Storage engines use B-Tree indexes in various ways, which can affect performance. For instance, MyISAM indexes refer to the indexed rows by their physical storage locations, but InnoDB refers to them by their primary key values. Each variation has benefits and drawbacks.
A B-Tree index speeds up data access because the storage engine doesn't have to scan the whole table to find the desired data. Instead, it starts at the root node. The slots in the root node hold pointers to child nodes, and the storage engine follows these pointers. It finds the right pointer by looking at the values in the node pages, which define the upper and lower bounds of the values in the child nodes. Eventually, the storage engine either determines that the desired value doesn't exist or successfully reaches a leaf page.
Adaptability of B-Tree indexes
B-Tree indexes work well for lookups by the full key value, a key range, or a key prefix. They are useful only if the lookup uses a leftmost prefix of the index.
create table if not exists vv_members ( id int(11) unsigned not null auto_increment primary key, first_name varchar(32) not null default '', last_name varchar(32) not null default '', birthday date not null default '2000-01-01', add_time int(11) unsigned not null default 0, key(last_name, first_name, birthday) )engine=innodb default charset=utf8 insert into vv_members(first_name,last_name,birthday,add_time) values ('Flasle','Cheng','2017-02-28',1488282959), ('Ariel','Liu','2017-02-28',1488282959)
- Match the full value: A match on the full key value specifies values for all columns in the index. For example, this index can find a member named Flasle Cheng who was born on 2017-02-28.
- Match a leftmost prefix: This index can find all members with the last name Cheng. This uses only the first column in the index.
- Match a column prefix: Match on the first part of a column's value. This index can find all people whose last names begin with C. This uses only the first column in the index.
- Match a range of values: This index can find people whose last names are between Cheng and Liu. This also uses only the first column. Because B-Trees store the indexed columns in order, they're useful for searching for ranges of data.

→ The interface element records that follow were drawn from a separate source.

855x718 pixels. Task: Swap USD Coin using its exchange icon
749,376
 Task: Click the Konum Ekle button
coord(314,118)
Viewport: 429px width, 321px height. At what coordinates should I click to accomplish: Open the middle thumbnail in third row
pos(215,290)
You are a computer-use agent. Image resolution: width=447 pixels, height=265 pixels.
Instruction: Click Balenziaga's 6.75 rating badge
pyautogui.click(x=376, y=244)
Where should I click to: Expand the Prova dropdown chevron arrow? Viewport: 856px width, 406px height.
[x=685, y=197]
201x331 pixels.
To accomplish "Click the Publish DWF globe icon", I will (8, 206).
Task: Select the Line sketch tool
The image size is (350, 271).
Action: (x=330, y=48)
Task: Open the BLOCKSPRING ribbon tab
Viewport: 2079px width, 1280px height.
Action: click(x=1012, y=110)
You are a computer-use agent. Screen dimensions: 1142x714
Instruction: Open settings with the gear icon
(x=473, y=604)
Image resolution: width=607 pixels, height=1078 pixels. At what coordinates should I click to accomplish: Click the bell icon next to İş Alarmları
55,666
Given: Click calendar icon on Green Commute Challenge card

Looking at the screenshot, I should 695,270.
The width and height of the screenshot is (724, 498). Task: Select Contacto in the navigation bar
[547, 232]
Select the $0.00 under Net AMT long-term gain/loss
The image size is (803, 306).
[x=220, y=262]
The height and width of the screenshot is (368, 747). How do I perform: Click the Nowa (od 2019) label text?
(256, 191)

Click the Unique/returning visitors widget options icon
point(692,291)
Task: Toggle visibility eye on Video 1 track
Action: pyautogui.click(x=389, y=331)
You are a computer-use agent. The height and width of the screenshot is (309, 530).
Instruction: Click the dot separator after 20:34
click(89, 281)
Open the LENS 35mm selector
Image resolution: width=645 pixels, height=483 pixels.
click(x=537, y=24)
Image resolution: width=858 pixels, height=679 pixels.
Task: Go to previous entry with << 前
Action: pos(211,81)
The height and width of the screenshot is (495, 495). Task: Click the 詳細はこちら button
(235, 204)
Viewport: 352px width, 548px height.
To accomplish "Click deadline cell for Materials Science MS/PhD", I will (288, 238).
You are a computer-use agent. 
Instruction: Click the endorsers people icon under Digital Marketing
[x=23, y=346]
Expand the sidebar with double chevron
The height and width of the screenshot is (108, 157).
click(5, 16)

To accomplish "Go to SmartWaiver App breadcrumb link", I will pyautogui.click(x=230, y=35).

- Match one part exactly and match a range on another part: This index can find everyone whose last name is Cheng and whose first name starts with the letter F (Flasle, Flash, etc.). This is an exact match on last_name and a range query on first_name.
- Index-only queries: B-Tree indexes can normally support index-only queries, which are queries that access only the index, not the row storage.
Limitations of B-Tree indexes
- They are not useful if the lookup does not start from the leftmost side of the indexed columns. For example, this index won't find all members with first name Flasle or born on a certain date, because those columns are not leftmost in the index. Likewise, you can't use the index to find members whose last name ends with a particular letter.
- You can't skip columns in the index. That is, you won't be able to find all members whose last name is Cheng and who were born on a particular date. If you don't specify a value for the first_name column, MySQL can use only the first column of the index.
- The storage engine can't optimize accesses with any columns to the right of the first range condition. For example, if your query is where last_name='Cheng' and first_name like 'F%' and birthday='2017-02-28', the index access will use only the first two columns in the index, because the like is a range condition. For a column that has a limited number of values, you can often work around this by specifying equality conditions instead of range conditions.